▶ **MATERIAL FOR THE TASK**

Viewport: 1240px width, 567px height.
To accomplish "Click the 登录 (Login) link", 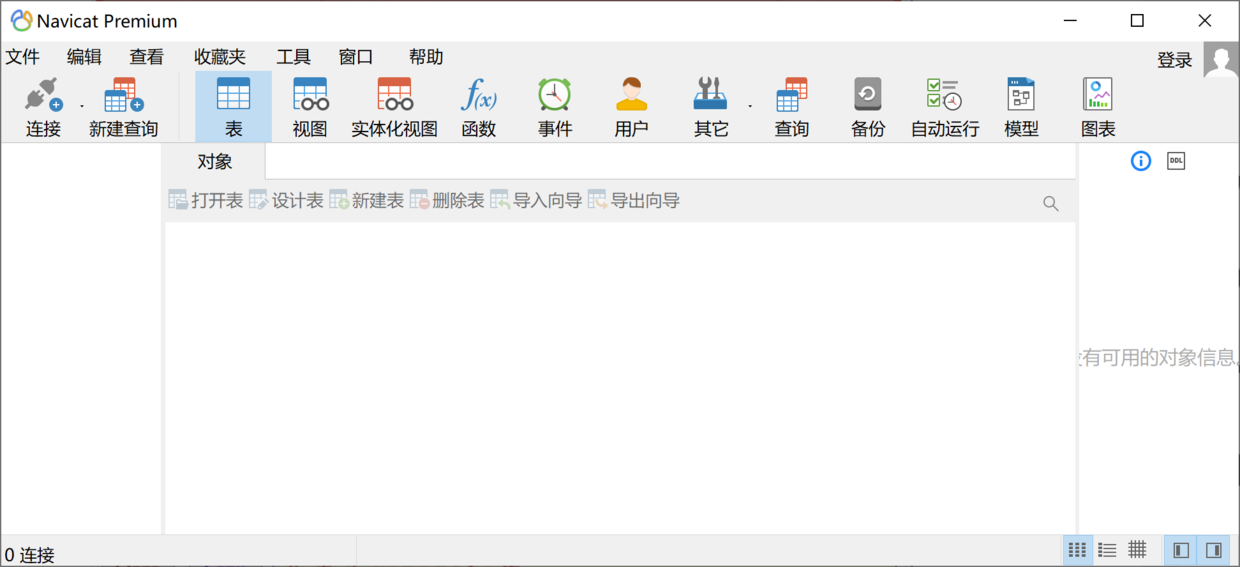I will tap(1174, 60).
--
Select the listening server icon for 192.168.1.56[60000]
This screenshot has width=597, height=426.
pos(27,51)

▶ **SHORT EXERCISE**
Report each line above that contains the word "width", copying every such line in full.

▶ **RESULT BELOW**
Viewport: 1240px width, 567px height.
This screenshot has width=597, height=426.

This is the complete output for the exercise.